▶ **TASK OBJECTIVE**:
Your job is to give again, exactly and with no additions, the lines in the records below from the one with "This screenshot has width=708, height=470." through the one with "the My Account", both included. Omit the pictures.

▶ **INFORMATION PROVIDED**:
--- START ---
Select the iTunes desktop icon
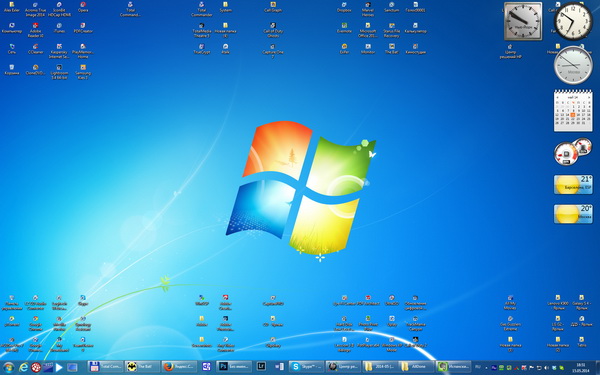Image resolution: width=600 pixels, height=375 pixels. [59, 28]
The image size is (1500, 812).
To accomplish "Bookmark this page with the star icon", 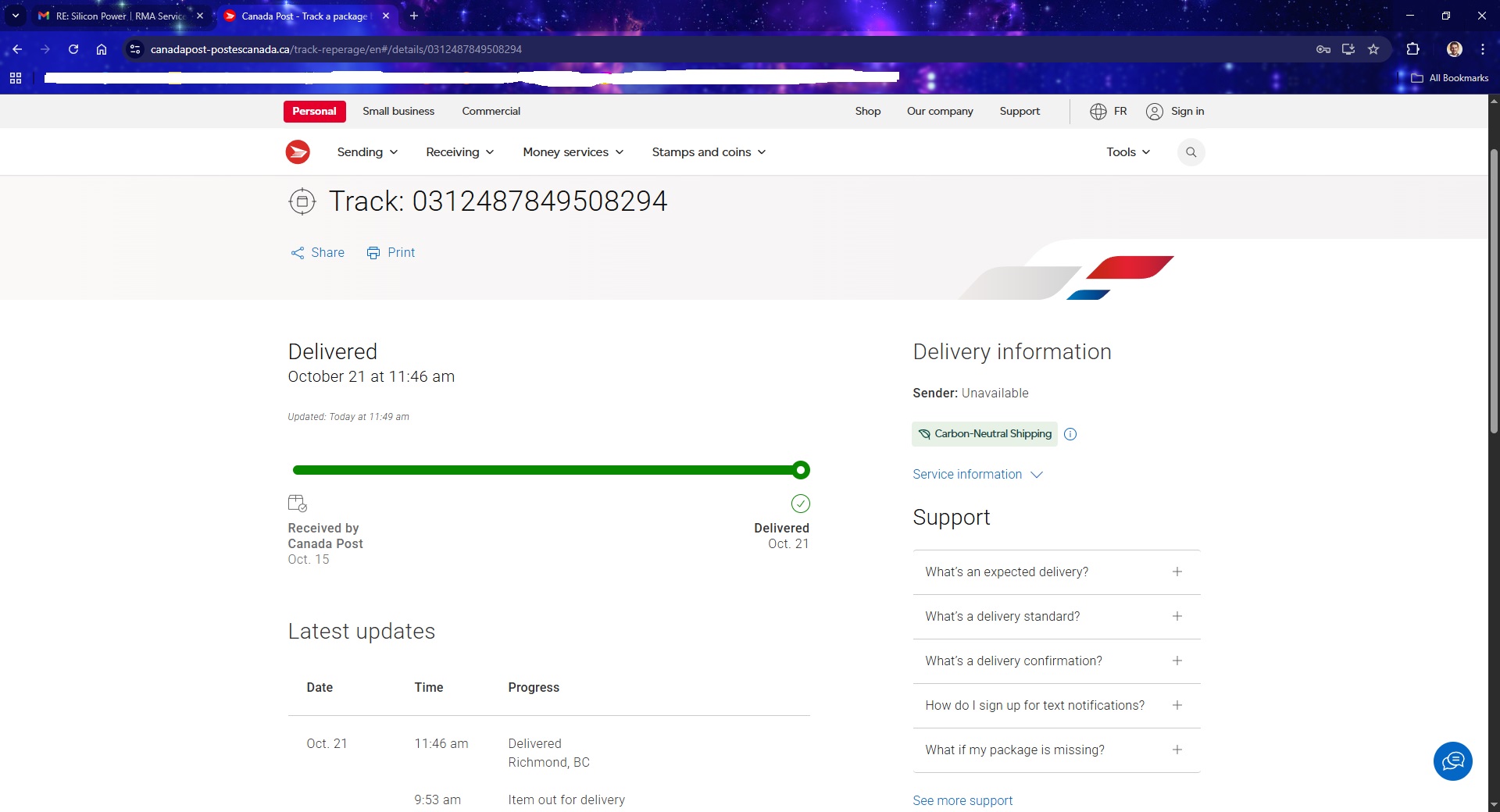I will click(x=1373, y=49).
--- END ---
--- START ---
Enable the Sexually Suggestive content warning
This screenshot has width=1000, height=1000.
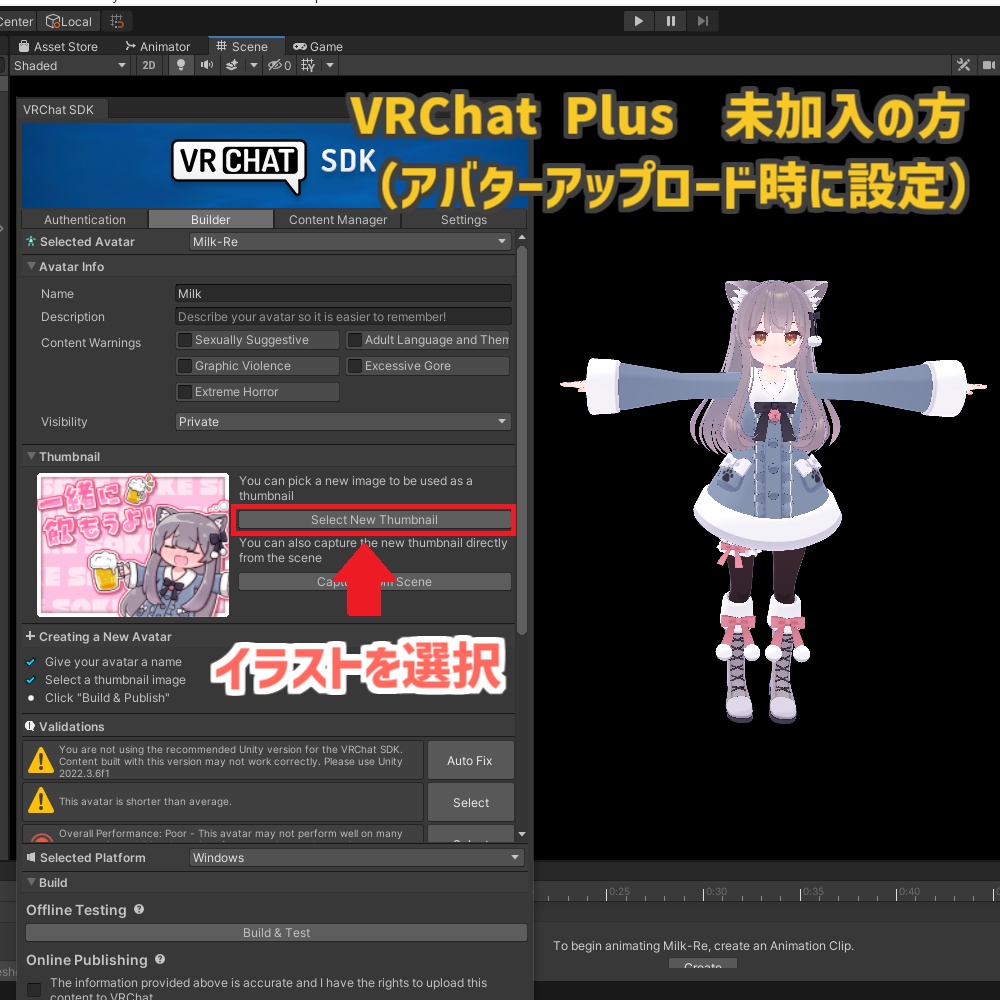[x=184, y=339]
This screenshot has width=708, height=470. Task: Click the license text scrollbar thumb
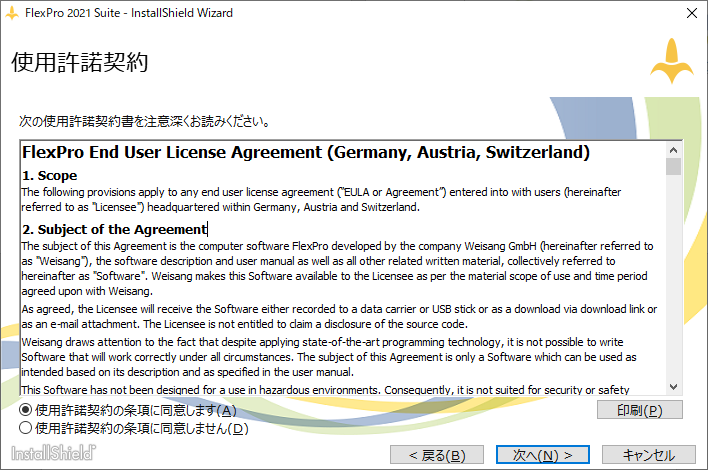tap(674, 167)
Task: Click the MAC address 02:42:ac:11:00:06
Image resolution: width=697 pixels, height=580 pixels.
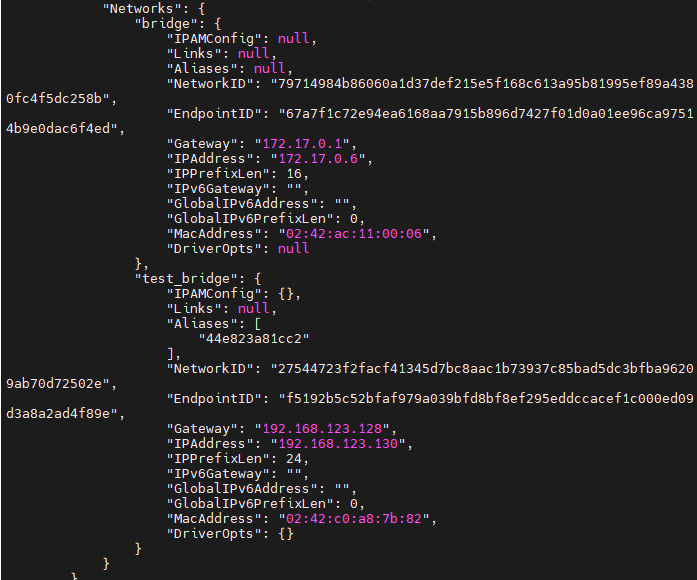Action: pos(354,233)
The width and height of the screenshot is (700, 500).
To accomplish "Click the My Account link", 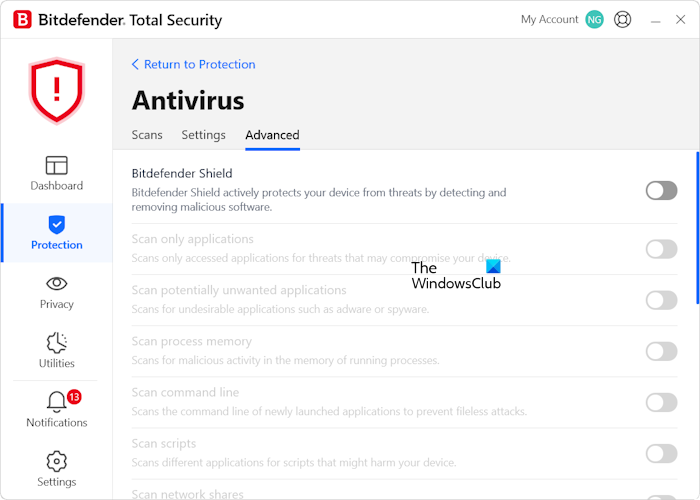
--- END ---
▶ **REPLY TO THE TASK**:
This screenshot has width=708, height=470. Task: Click the license text scrollbar thumb
tap(674, 167)
Task: Click the MAC address 02:42:ac:11:00:06
Image resolution: width=697 pixels, height=580 pixels.
Action: pos(354,233)
The width and height of the screenshot is (700, 500).
To accomplish "Click the My Account link", 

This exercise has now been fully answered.